> [WHAT YOU ARE ASKED TO DO]: Set down the lines of the data exactly, starting at the first and stopping after the line containing "Bill Seymour (224, 734)".

[Dataset records]
* * * * * * * * *
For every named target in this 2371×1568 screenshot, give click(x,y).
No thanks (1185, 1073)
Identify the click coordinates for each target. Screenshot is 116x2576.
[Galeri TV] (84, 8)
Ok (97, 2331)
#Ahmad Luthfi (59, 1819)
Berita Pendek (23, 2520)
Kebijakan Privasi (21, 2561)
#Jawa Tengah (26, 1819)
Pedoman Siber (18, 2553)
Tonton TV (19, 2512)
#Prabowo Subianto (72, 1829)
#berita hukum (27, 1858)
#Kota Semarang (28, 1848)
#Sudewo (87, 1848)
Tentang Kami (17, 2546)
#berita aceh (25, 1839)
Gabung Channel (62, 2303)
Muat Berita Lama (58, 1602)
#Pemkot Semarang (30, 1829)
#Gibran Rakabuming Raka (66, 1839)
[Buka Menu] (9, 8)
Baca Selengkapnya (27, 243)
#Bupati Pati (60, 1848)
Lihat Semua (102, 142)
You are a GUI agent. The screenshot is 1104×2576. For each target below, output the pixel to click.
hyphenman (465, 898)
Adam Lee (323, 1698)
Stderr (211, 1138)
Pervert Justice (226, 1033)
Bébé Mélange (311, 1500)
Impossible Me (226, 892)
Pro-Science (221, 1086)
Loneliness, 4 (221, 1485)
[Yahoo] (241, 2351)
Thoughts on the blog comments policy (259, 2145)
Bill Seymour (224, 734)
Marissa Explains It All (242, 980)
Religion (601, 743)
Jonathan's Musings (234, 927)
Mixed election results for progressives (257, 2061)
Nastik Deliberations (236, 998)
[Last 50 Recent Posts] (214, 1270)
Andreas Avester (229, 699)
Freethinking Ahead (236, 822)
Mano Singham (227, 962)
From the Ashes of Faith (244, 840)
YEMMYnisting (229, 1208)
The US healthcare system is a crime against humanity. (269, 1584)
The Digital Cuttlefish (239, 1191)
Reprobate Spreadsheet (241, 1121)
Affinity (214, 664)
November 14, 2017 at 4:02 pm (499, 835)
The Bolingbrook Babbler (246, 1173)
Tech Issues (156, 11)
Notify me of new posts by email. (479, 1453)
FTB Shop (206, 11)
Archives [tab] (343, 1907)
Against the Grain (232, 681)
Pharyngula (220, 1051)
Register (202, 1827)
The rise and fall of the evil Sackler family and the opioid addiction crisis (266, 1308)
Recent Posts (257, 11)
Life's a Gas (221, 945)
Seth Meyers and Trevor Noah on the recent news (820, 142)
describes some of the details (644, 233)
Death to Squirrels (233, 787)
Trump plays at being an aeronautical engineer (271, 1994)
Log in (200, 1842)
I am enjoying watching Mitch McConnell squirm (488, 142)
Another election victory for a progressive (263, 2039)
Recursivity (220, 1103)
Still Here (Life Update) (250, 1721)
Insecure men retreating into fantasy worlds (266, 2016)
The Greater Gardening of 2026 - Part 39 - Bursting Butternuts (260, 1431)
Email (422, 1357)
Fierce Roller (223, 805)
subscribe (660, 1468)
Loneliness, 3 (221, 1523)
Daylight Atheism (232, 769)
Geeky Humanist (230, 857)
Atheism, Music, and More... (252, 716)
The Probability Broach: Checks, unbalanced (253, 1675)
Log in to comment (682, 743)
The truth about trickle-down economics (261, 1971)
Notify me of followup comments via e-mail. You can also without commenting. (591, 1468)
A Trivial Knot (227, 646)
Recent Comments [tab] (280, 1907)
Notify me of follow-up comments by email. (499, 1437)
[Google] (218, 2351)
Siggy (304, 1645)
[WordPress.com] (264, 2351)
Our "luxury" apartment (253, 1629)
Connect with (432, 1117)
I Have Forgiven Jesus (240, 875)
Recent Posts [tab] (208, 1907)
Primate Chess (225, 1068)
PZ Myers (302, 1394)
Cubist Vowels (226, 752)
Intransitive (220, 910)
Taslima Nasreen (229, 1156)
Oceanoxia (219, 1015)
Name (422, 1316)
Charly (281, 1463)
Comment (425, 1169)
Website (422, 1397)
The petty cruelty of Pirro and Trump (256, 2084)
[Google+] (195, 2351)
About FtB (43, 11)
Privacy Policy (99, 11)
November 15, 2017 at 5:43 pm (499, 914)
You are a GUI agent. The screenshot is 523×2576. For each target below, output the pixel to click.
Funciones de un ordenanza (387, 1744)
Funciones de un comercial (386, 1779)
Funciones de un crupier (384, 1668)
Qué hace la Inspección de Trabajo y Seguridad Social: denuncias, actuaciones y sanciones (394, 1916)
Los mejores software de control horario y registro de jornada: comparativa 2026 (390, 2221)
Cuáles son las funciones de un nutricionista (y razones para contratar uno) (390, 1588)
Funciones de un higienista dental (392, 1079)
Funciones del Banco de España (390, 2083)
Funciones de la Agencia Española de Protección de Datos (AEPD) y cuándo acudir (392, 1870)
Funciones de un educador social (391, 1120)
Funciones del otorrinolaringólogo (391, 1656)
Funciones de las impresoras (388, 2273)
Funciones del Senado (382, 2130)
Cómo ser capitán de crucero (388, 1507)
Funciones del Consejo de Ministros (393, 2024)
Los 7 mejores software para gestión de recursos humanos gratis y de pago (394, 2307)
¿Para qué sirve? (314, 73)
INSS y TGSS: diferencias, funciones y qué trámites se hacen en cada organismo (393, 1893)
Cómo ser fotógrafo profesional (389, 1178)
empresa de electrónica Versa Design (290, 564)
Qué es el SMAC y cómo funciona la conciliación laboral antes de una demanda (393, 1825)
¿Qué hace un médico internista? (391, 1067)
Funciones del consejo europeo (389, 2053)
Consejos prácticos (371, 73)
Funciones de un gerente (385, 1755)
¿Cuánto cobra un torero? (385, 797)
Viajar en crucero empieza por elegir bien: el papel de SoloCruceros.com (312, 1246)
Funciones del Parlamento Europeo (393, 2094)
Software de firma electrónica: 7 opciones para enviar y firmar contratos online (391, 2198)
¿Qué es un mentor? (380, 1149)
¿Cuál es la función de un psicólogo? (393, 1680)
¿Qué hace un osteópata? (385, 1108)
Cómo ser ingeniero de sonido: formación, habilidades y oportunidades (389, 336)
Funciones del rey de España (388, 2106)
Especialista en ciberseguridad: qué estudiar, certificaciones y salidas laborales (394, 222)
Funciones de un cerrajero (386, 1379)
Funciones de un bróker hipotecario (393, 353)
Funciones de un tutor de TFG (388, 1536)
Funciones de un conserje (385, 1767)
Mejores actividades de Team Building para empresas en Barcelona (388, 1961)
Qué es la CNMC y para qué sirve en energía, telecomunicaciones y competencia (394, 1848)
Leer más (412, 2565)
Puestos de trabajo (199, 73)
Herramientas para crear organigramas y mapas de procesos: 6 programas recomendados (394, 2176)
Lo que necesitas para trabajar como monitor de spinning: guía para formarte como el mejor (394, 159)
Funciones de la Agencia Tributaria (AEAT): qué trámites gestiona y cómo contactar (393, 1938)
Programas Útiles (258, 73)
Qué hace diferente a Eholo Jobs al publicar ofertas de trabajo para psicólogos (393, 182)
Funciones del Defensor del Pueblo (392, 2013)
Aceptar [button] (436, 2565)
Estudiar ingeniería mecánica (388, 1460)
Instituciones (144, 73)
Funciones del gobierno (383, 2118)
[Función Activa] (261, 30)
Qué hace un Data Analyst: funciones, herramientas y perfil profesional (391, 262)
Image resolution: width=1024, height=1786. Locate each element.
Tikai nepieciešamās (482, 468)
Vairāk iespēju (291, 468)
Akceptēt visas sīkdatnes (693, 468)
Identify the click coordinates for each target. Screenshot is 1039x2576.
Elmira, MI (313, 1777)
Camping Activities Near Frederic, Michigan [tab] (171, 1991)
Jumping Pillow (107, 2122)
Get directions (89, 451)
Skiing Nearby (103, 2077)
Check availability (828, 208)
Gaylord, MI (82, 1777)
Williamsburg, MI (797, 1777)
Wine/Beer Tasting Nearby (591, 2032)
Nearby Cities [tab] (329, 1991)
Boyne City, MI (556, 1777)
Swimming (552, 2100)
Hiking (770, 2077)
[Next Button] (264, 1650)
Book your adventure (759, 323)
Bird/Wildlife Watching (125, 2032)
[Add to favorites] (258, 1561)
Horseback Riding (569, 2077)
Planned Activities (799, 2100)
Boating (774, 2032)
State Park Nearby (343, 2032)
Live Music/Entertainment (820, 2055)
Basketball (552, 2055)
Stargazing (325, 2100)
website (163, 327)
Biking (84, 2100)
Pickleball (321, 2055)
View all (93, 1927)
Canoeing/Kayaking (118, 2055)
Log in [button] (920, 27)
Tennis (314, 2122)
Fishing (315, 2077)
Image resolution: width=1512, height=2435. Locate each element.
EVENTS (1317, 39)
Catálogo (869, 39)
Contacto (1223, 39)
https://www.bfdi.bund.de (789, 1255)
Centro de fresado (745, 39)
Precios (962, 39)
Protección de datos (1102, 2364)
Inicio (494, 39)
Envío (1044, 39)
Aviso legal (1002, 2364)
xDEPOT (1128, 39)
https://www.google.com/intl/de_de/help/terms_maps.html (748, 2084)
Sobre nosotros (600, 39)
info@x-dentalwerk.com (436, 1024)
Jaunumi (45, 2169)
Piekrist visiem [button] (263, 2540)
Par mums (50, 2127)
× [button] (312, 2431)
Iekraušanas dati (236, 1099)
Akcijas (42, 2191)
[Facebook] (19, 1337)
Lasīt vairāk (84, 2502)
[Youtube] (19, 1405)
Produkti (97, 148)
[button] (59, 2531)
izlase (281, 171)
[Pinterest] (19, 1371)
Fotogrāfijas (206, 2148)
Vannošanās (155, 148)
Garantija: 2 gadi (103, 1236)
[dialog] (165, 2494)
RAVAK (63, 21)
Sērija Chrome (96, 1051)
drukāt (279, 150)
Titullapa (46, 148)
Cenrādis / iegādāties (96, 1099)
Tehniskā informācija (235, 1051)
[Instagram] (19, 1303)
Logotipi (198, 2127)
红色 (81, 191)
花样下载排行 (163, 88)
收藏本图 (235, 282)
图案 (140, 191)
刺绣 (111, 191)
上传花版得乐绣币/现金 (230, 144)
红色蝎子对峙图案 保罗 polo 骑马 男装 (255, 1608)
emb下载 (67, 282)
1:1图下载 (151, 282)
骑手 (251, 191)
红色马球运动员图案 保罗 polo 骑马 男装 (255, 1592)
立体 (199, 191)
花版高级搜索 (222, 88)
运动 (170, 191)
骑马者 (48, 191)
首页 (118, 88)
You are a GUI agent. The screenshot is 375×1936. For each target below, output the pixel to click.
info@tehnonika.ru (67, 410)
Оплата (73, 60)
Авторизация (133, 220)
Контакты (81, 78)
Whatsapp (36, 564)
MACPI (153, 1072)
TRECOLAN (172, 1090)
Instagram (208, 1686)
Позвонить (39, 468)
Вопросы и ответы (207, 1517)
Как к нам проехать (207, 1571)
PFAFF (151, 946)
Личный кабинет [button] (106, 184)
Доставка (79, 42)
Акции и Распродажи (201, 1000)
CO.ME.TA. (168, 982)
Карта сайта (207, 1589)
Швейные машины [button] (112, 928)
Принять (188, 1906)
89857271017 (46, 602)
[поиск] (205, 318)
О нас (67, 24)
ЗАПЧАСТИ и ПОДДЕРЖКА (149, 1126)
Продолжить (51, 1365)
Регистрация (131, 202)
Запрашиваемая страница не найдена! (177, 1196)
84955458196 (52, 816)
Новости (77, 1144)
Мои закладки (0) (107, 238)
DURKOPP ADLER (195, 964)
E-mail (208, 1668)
* * * * * * * * *
> [WRITTEN ANSWER]:
For every named target in this 2371×1568 screenshot, give click(x,y).
No thanks (1185, 1073)
Identify the click coordinates for each target. Screenshot is 116x2576.
[Galeri TV] (84, 8)
Ok (97, 2331)
#Ahmad Luthfi (59, 1819)
Berita Pendek (23, 2520)
Kebijakan Privasi (21, 2561)
#Jawa Tengah (26, 1819)
Pedoman Siber (18, 2553)
Tonton TV (19, 2512)
#Prabowo Subianto (72, 1829)
#berita hukum (27, 1858)
#Kota Semarang (28, 1848)
#Sudewo (87, 1848)
Tentang Kami (17, 2546)
#berita aceh (25, 1839)
Gabung Channel (62, 2303)
Muat Berita Lama (58, 1602)
#Pemkot Semarang (30, 1829)
#Gibran Rakabuming Raka (66, 1839)
[Buka Menu] (9, 8)
Baca Selengkapnya (27, 243)
#Bupati Pati (60, 1848)
Lihat Semua (102, 142)
You are a GUI agent. The screenshot is 1104×2576. For each target below, output the pixel to click.
hyphenman (465, 898)
Adam Lee (323, 1698)
Stderr (211, 1138)
Pervert Justice (226, 1033)
Bébé Mélange (311, 1500)
Impossible Me (226, 892)
Pro-Science (221, 1086)
Loneliness, 4 (221, 1485)
[Yahoo] (241, 2351)
Thoughts on the blog comments policy (259, 2145)
Bill Seymour (224, 734)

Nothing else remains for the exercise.